Edición de lujo
Da la impresión de que es todo cerebro, pero el sustrato del que se nutre su innegable poder de atracción es claramente hormonal, algo que con el tiempo se ha ido repujando hasta convertir a este Jesús Aguirre y Ortiz de Zárate, en los albores de su segunda cincuentena, en una edición única, irrepetible y, por supuesto, de lujo. Nacido para brillar pero, sobre todo, para vencer, e incluso convencer, el actual duque de Alba -tan duque que no parece actual- es, según Fernando Savater, alguien "que no gusta a las auténticas gentes de orden". Hay que preguntarse, sin embargo, quiénes son y qué representan las ordenadas gentes. "¿No le gusto? No se preocupe, ya le gustaré", dice, irónicamente, hablando de la seducción.Y quizás el secreto radica en que vive perpetuamente seducido, a medias por sí mismo y a medias por los maestros que le han hecho ser quien es.
No resulta difícil imaginarle de adolescente hambriento de cultura, acercándose ya a Aranguren y Laín, en el Santander de sus primeros estudios. Y pasando noches en blanco empapándose de Ortega, fríamente enfebrecido. Con el mismo sosegado, implacable ardor, debió recorrer Francia en auto-stop a los dieciséis años, empaparse de Carné y Feyder y Pabst y Von Sternberg en la cinemateca de París y en el estudio de la calle Ockam, en Munich, época en la que no sabía, quizá, que su tesis doctorar iba a ser precisamente sobre el padre del nominalismo.

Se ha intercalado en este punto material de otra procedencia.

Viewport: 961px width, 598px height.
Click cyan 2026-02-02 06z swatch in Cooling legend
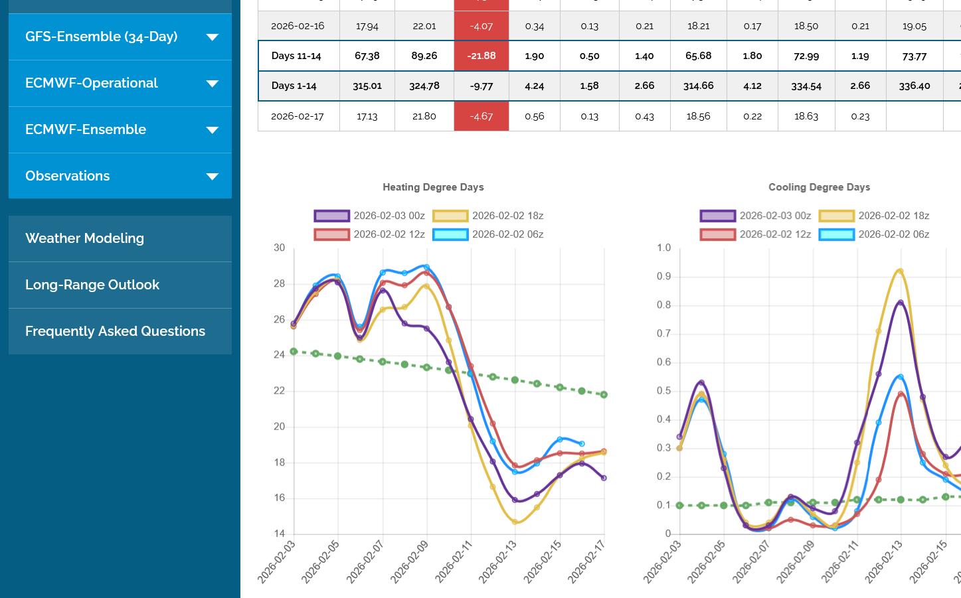836,234
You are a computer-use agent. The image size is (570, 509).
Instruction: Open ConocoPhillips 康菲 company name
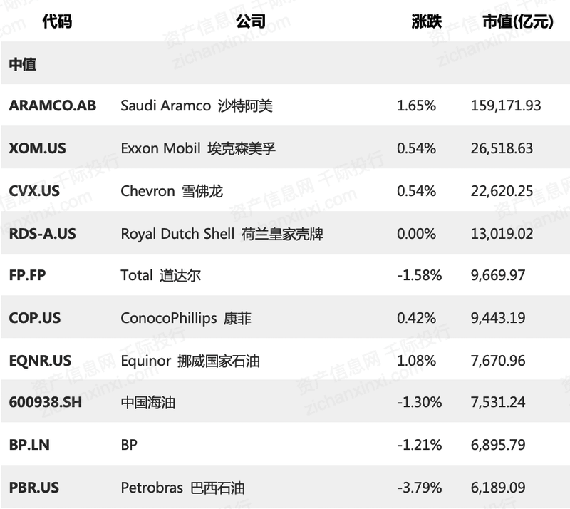point(186,318)
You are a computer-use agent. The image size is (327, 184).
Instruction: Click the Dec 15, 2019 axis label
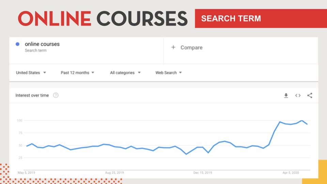pyautogui.click(x=202, y=172)
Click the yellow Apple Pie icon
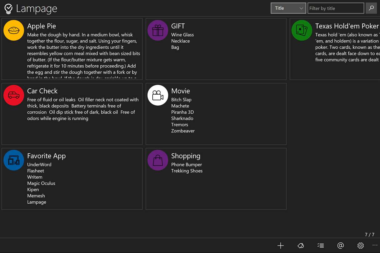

Que de adulto haya sido el introductor en España de la Escuela de Francfort, que haya traducido a Adorno, a Benjarnin, a Julien Green y al teólogo Karl Rahner, que como editor de Taurus dejara tras de sí un rastro memorable, que sepa tantas lenguas y las utilice tan bien, es mérito sobradamente conocido y reconocido, ahora, con su ingreso en la Academia. Pero lo que seduce de Jesús Aguirre es que todavía sabe contar el frío de noviembre con que llegó a Alemania por primera vez, el ansia con que atravesaba la Odeonplatz para escuchar a sus maestros en teología.
No resulta difícil imaginarle, tampoco, seduciendo a los feligreses desde el púlpito, una especie de Julian Sorel claramente más afortunado. Pues él mismo cuenta que, mientras fue cura, le gustó más ser predicador que confesor. Y sigue predicando, de algún modo, no sólo por ese libro de Sermones en España, que tiene editado desde 1971, ni por su Casi ayer noche, ni por sus discursos académicos. Sigue predicando en la conversación cotidiana, como un exquisito abad de doble filo.
Es tal vez por ese discurso impecable que viene enhebrando a lo largo de su vida por lo que las inteligencias más preclaras, estén a favor o en contra, no le niegan al duque de Alba la pleitesía debida a todo talento manifiesto. Tal vez estén todos sosteniendo la seereta esperanza de aparecer alguna vez, aunque sea en una simple nota a pie de página, en el fluir de este hombre forjado en edición de lujo.
En cuanto a él, es probable que, con tanta historia detrás, no sea sólo la suya la imagen que le devuelven los espejos.